# Demystifying ICP Purchasing Power Parity (PPP) Calculations

####  Authors: William Vigil-Oliver and Shriya Chauhan

---
Contents
- [Overview](#Overview) 
- [Load required Python libraries](#Libraries)  
- [Load input data](#InputData) 
- [Basic heading PPPs](#BHPPP)  
- [Above-basic heading PPPs](#aBHPPP)  
---

<a id="Overview"></a>

## Overview
This notebook provides the accompanying code for the World Bank blog "Demystifying ICP Purchasing Power Parity calculations using Python". Its purpose is to lay out the calculation steps and showcase the implementation of the main formulas needed to estimate ICP purchasing power parities (PPPs).
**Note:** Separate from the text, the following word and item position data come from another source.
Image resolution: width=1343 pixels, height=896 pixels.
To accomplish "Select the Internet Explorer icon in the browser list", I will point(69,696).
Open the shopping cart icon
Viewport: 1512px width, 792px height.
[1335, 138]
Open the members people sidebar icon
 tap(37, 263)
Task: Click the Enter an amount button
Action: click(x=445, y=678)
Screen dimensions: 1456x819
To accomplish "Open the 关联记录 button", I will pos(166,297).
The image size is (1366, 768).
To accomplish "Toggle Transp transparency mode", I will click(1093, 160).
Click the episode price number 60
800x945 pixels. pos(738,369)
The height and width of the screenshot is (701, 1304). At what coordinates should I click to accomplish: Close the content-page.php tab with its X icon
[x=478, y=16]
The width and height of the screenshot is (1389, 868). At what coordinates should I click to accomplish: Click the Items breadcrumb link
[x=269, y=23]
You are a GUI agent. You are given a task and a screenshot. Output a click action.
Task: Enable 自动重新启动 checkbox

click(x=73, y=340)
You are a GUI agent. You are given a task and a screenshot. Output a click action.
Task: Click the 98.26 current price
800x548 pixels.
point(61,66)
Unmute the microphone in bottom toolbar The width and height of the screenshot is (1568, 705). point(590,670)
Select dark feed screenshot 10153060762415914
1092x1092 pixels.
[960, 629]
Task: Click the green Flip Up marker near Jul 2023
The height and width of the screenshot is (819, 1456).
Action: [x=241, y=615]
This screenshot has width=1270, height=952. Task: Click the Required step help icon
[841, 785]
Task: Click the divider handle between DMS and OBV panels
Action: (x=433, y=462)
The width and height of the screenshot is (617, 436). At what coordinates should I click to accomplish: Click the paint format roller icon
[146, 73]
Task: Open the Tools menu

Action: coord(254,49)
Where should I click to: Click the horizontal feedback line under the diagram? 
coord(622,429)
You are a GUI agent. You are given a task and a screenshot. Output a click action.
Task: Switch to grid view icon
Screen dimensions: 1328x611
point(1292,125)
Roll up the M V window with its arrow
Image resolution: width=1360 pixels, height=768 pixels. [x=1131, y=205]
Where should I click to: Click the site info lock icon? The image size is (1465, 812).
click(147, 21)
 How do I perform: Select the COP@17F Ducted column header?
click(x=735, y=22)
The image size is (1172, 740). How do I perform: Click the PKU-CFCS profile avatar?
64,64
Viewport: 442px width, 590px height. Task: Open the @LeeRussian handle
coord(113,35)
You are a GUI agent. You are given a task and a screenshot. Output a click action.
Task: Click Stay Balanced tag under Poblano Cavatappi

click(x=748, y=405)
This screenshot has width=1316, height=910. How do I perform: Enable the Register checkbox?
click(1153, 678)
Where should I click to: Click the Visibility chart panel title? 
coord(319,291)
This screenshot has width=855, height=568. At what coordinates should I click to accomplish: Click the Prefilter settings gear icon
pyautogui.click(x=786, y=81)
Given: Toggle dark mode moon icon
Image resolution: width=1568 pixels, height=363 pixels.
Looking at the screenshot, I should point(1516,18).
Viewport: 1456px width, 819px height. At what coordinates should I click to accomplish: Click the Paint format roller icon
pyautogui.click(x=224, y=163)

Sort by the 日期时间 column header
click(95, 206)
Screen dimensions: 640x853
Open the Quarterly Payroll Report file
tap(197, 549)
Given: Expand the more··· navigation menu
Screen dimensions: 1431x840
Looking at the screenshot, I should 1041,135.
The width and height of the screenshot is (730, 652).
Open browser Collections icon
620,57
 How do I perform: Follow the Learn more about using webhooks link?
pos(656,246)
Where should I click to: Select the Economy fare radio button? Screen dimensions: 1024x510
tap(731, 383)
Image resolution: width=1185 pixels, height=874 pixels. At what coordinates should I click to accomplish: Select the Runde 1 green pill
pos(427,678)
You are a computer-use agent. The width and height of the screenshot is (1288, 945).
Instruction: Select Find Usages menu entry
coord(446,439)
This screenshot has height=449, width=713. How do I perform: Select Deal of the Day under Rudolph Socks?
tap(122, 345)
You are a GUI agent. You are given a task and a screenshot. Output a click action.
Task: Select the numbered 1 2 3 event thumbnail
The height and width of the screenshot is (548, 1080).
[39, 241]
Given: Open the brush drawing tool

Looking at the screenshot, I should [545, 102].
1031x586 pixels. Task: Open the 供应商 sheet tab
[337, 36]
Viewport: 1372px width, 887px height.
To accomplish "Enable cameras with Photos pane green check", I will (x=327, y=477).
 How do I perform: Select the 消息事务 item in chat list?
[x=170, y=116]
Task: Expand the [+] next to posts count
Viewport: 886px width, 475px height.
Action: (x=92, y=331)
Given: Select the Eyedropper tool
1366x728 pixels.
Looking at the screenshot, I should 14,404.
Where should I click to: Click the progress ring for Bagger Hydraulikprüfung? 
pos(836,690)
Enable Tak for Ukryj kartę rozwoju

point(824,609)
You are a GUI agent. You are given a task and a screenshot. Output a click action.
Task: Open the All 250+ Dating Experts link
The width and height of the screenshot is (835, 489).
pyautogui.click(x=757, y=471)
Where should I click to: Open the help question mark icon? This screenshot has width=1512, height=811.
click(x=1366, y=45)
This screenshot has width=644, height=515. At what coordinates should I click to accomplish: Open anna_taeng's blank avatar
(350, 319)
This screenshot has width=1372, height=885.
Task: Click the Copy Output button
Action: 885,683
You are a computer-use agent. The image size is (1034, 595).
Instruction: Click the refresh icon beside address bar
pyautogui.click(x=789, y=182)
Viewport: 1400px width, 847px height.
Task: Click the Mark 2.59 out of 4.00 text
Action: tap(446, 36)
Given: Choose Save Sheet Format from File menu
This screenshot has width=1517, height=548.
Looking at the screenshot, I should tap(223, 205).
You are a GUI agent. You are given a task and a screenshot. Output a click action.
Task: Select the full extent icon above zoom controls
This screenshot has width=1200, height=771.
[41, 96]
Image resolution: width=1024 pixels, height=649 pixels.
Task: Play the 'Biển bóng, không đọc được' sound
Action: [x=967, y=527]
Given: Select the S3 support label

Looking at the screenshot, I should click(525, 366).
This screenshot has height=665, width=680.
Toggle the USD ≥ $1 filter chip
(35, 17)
The blog post is publicly available [here](https://blogs.worldbank.org/opendata/demystifying-icp-purchasing-power-parity-calculations-using-python). 

*Note*: Because the target audience may include users unfamiliar with Python or programming in general, we opted to show each calculation step as explicitly as possible, at the cost of having more modularized and computationally efficient code.

<a id="Libraries"></a>

## Load required Python libraries
The code will require loading the following well-known Python libaries: `pandas`, `numpy` and `statsmodels` 

In [None]:
## Load libraries 
import pandas as pd
import numpy as np 
import statsmodels.api as sm

<a id="InputData"></a>

## Load input data

We start by loading the input dataset containing mock average price data and other relevant country-level information. 

In [None]:
#Load price data
data="price_data.csv"
prices=pd.read_csv(data) 
prices # Show full dataset 

This mock dataset contains four countries ('country') and three basic headings ('bh'): garment; rice; and pork. ‘Basic headings' in the ICP literature refer to detailed expenditure categories containing similar item varieties, for example the ‘Rice’ basic heading contains several rice varieties. It is also the lowest level of aggregation for which PPPs are first calculated. The different item varieties in each basic heading are noted under the ‘item’ column, for example, within ‘garment’ there are three item varieties, identified as ‘garment 1’, ‘garment 2’, and ‘garment 3’. Finally, an average price in the local currency unit of each country is reported for each item ('price') and information on the relative importance of each item in a country’s consumption at the basic heading level is included for each item priced in the importance column ('imp'). Following the guidelines provided by the [ICP Technical Advisory Group](https://www.worldbank.org/en/programs/icp#3), countries assign a weight of '3' to items identified as 'important' within a given basic heading and a weight of '1' to items deemed unimportant.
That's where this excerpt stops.